Alors pourquoi ne pas mettre toutes ces qualités en valeur ?
Un étiquetage nutritionnel obligatoire ?
Un étiquetage nutritionnel obligatoire ?
Dans ce sens, Synabio a proposé à ses adhérents de créer un étiquetage nutritionnel qui serait obligatoire, placé en facing sur l’emballage de toutes les denrées alimentaires bio et qui serait d’une taille minimale de 3mm pour être bien lisible.
Il comporterait les informations suivantes :
-valeur énergétique
-composition et teneur en lipides dont les acides gras saturés
-composition et teneur en glucides dont les sucres
– teneur en sel.
D’autres informations seraient facultatives, comme la teneur en protéines , en fibres et vitamines et sels minéraux, en acides gras mono-insaturés, en acides gras poly-insaturés et en acides gras trans.
C’est un projet qui va dans le bon sens.
Les entreprises réticentes
Mais 52% des entreprises qui ont participé à l’étude sont opposées à l’étiquetage nutritionnel obligatoire en facing. Comment expliquer ce choix? Quand on a des avantages il faut les mettre en avant surtout quand en face la concurrence ne fait pas de cadeaux.
» Beaucoup d’entreprises bio sont contre cet étiquetage car elles considèrent que les consommateurs savent que les produits bio sont des produits naturels plus sains, et dont la culture est respectueuse du développement durable et de l’environnement » souligne Cécile Brissur.
Mais ce n’est pas si simple. De très nombreux consommateurs, même éclairés, doutent encore de l’intérêt du bio et le qualifient d' » effet de mode « , voire d’arnaque pour les gogos et les bobos. Le fait que l’Observatoire OQALI ne les différencie pas dans ses études est finalement très révélateur de l’amalgame qui est fait entre le bio et le non bio.
Il est donc indispensable de continuer à expliquer encore et encore les différences qualitatives nutritionnelles et globales, majeures, entre les produits bio et non bio. Et pour ce faire l’étiquetage est fondamental. Le consommateur a besoin de savoir et d’être en confiance.
Le combat de l’information sur le bio ne fait que commencer
Mais si ce projet était aujourd’hui mis en place très peu de produits bio auraient un étiquetage conforme. Et c’est peut-être aussi pour ça que les entreprises bio, déjà très chargées en contraintes qualitatives, n’y sont pas favorables.
C’est pourtant le prix à payer pour que le bio ne soit pas considéré comme une catégorie de produits dont la qualité est subjective, ou va de soi.

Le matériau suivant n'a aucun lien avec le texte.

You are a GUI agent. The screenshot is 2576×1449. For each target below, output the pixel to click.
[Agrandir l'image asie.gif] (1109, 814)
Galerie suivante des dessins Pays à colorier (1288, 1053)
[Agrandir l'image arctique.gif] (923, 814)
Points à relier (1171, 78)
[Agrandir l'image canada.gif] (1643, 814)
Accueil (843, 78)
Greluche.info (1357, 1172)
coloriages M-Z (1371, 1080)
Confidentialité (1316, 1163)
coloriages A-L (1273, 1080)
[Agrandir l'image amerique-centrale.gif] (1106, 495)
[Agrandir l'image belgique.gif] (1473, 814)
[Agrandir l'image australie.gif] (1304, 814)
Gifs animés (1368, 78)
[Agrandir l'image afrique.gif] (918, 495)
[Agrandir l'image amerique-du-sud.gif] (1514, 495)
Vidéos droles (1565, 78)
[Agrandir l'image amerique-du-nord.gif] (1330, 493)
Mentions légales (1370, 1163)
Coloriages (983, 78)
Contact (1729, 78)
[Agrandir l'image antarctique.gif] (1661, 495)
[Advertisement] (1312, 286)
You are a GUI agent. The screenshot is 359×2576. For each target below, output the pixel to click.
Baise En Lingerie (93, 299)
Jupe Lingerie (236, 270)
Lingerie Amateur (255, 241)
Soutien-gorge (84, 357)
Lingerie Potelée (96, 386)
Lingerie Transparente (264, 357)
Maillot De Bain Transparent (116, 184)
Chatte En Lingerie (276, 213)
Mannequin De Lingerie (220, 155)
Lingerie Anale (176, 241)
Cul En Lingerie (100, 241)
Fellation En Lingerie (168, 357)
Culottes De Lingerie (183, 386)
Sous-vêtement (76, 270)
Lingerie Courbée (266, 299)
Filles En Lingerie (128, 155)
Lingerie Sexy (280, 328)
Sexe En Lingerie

Il ne suffit pas de dire que c’est bio pour que ce soit meilleur. Il faut l’expliquer, le justifier.
L’étiquetage bio doit donc devenir non seulement obligatoire pour rassurer le consommateur mais aussi un modèle d’information sur lequel les produits conventionnels devront s’aligner.
Il reste beaucoup de chemin à faire. Le combat de l’information sur le bio ne fait que commencer .Mais toutes les entreprises concernées, petits exploitants et industriels, doivent être convaincues que ce combat doit être mené.